━━━━━ Textauszug

Am Donnerstagvormittag präsentierte das Team auf einer Pressekonferenz erste, noch vorläufige Ergebnisse. Sie basieren auf den Werten von 509 Teilnehmern, sind deshalb laut Streeck schon repräsentativ, aber trotzdem noch mit Vorsicht zu interpretieren.

15 Prozent sind erkrankt

Mit Antikörpertests, nach durchgemachter Erkrankung, und PCR-Tests, die eine akute Infektion nachweisen, untersuchten die Forscher, wie viele Menschen in Gangelt bereits mit dem Virus infiziert sind oder waren. Von den 509 Personen waren das 15 Prozent.

«Wir haben eher konservativ gerechnet», sagt Streeck. Der Grund dafür: Die Antikörpertests sind noch nicht ganz zuverlässig. Es gibt Kritik, dass sie auch bei anderen Erkältungsviren anzeigen. Mit weniger konservativen Methoden wären es 20 Prozent gewesen.

━━━━━━━━━━
━━━━━ Rohdaten

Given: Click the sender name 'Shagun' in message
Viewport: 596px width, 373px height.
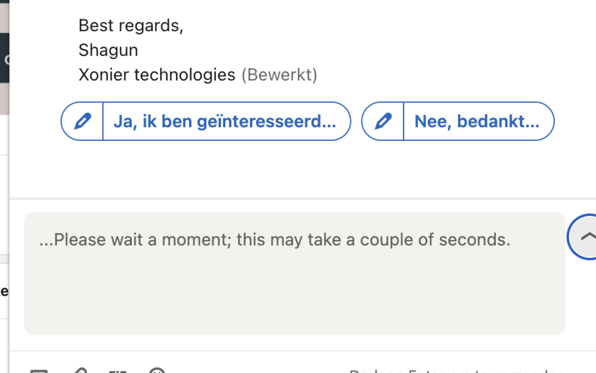Looking at the screenshot, I should tap(108, 50).
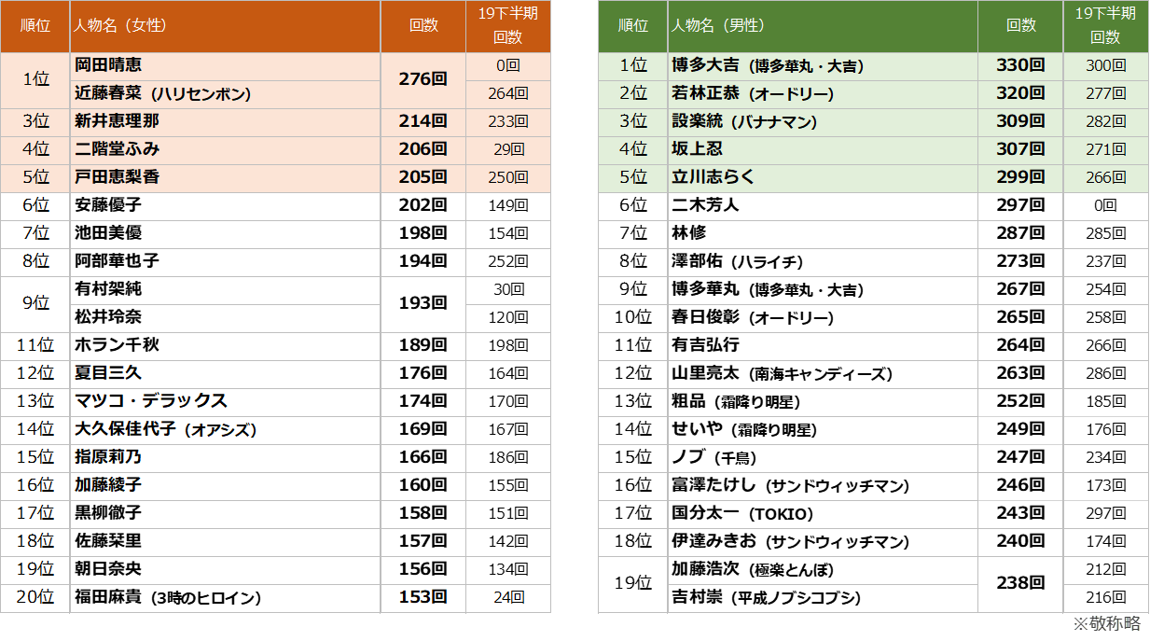Click the 276回 count cell

(423, 79)
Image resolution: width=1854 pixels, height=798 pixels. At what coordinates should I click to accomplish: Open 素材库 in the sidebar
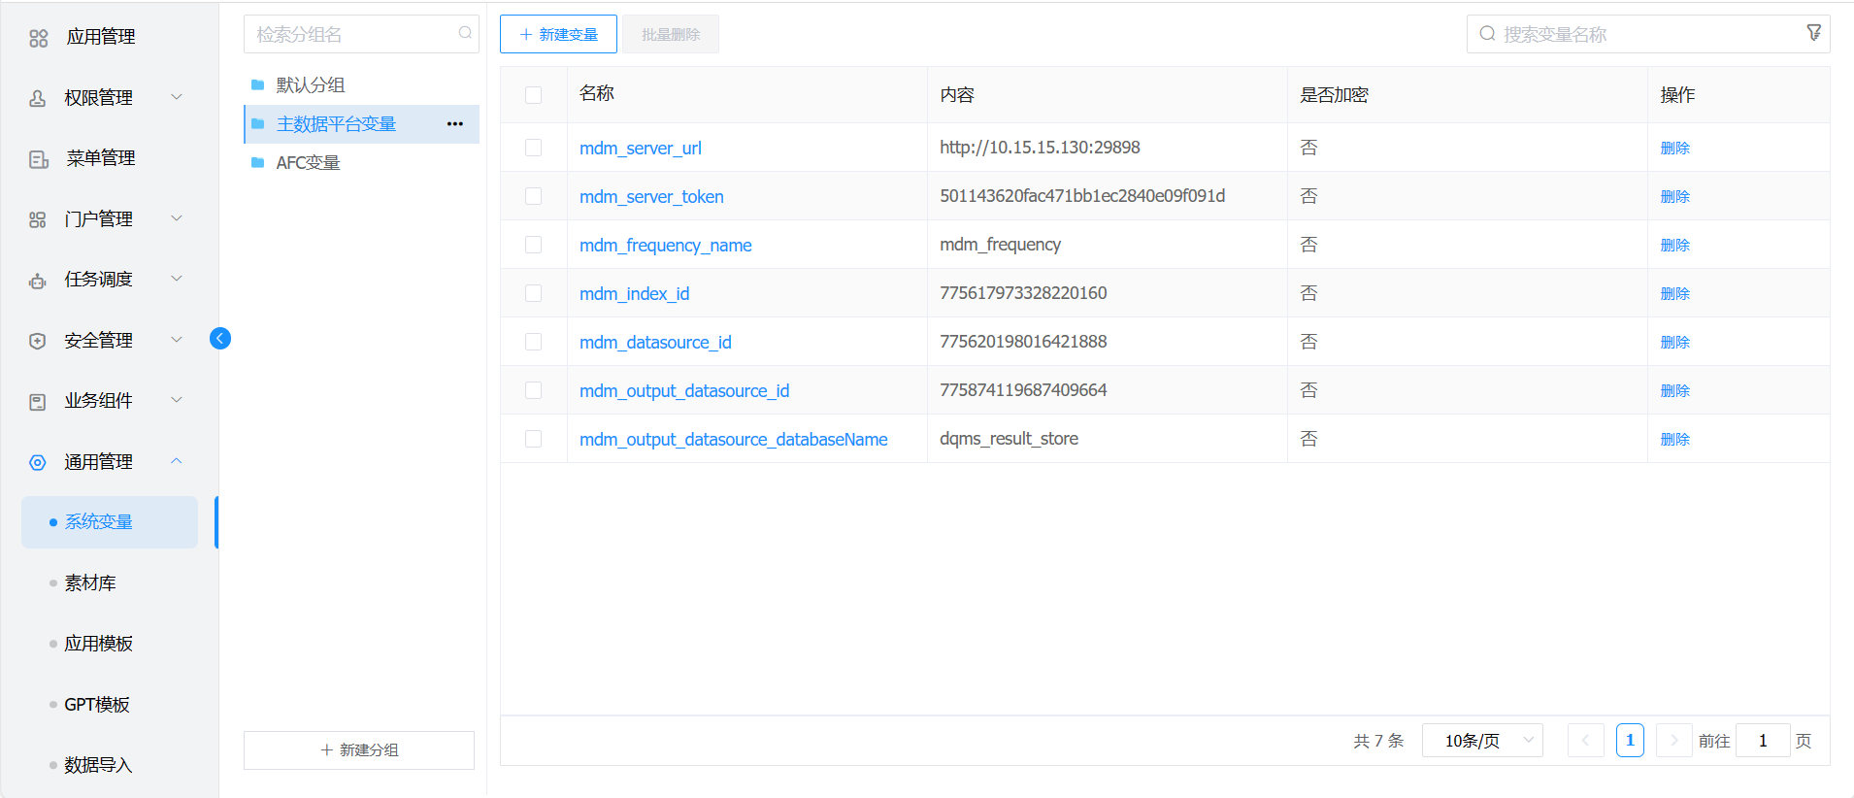(x=90, y=583)
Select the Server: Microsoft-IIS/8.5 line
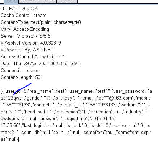Image resolution: width=158 pixels, height=168 pixels. tap(26, 36)
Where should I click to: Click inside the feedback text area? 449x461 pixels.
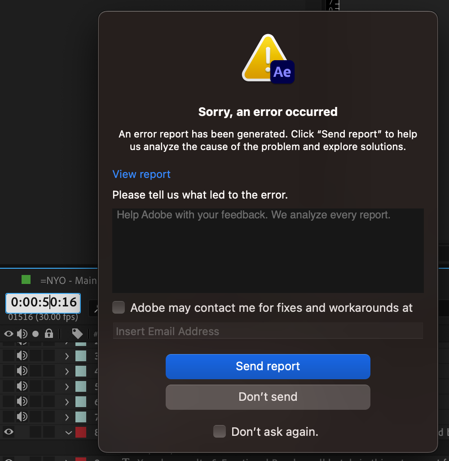click(268, 250)
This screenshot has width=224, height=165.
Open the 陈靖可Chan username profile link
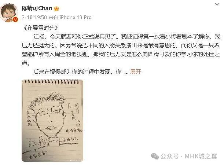[37, 8]
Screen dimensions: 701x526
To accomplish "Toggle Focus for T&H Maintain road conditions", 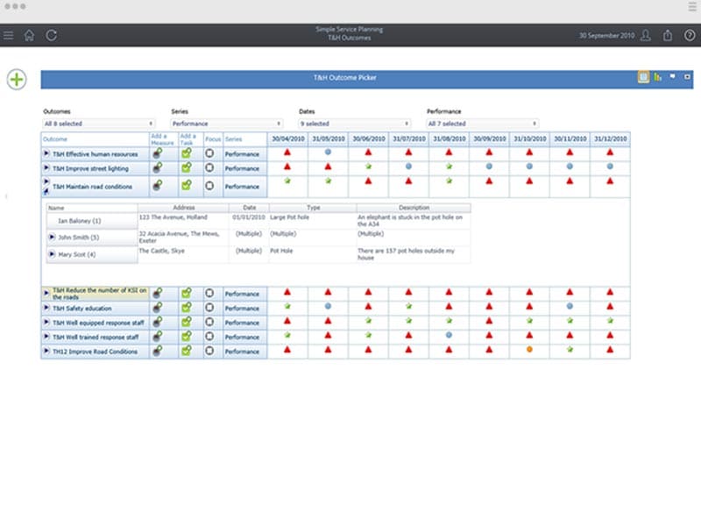I will pos(209,186).
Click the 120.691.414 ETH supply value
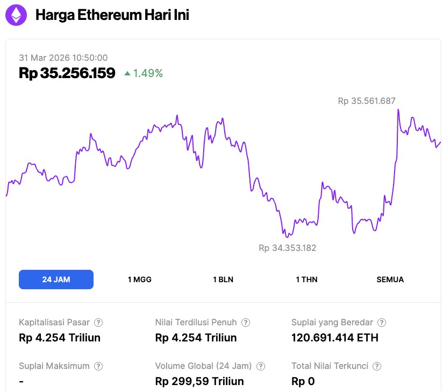Viewport: 443px width, 391px height. [335, 338]
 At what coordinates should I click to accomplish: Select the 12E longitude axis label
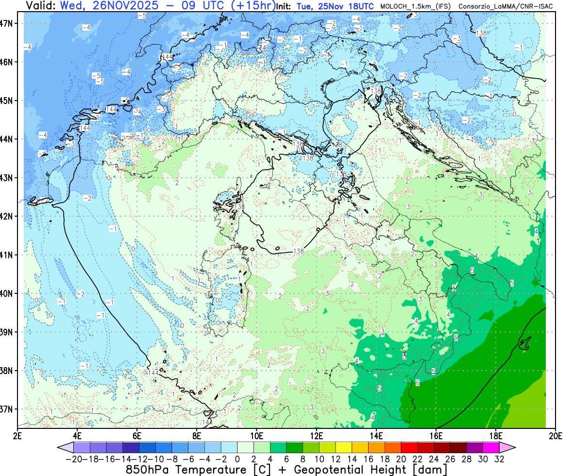click(x=317, y=434)
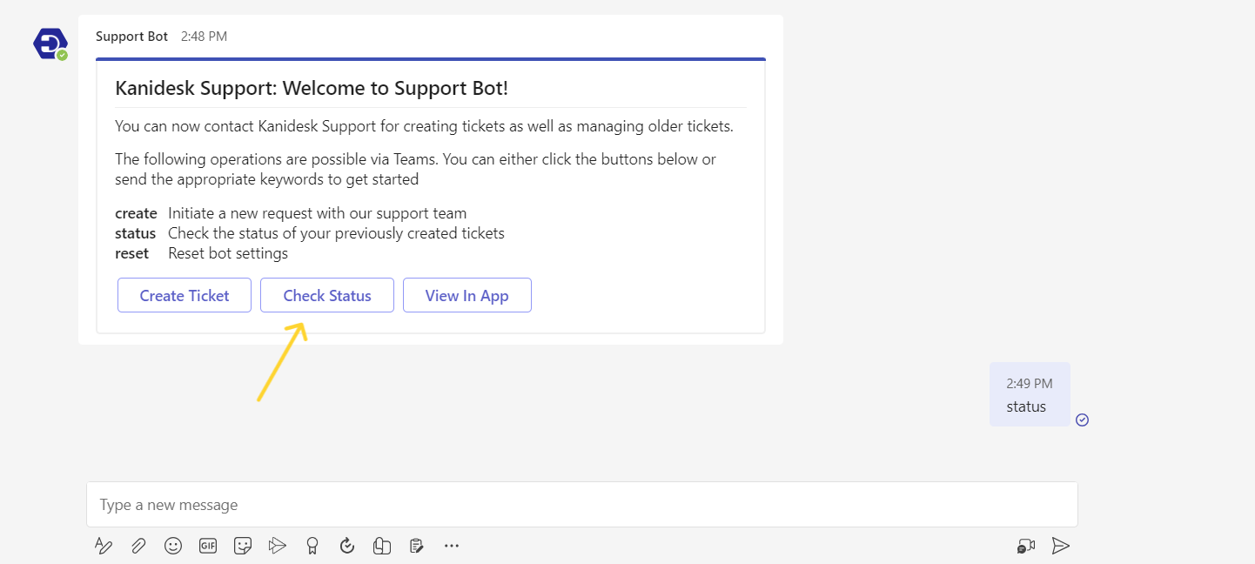Attach a file with the paperclip icon

click(138, 546)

━━━━━━━━━━

■ **Arbeitsauftrag 1**
Welchen Anteil an Infizierten hätten die Forscher laut Textauszug mit weniger konservativen Methoden ermittelt?
■ **Arbeitsauftrag 2**
Geben Sie die Passage des Textauszugs von „Am Donnerstagvormittag präsentierte“ bis „Vorsicht zu interpretieren.“ wortgetreu wieder.
Die Zeilen haben mit dem Textauszug nichts zu tun.

■ **Ergebnis 1**
20 Prozent.

■ **Ergebnis 2**
Am Donnerstagvormittag präsentierte das Team auf einer Pressekonferenz erste, noch vorläufige Ergebnisse. Sie basieren auf den Werten von 509 Teilnehmern, sind deshalb laut Streeck schon repräsentativ, aber trotzdem noch mit Vorsicht zu interpretieren.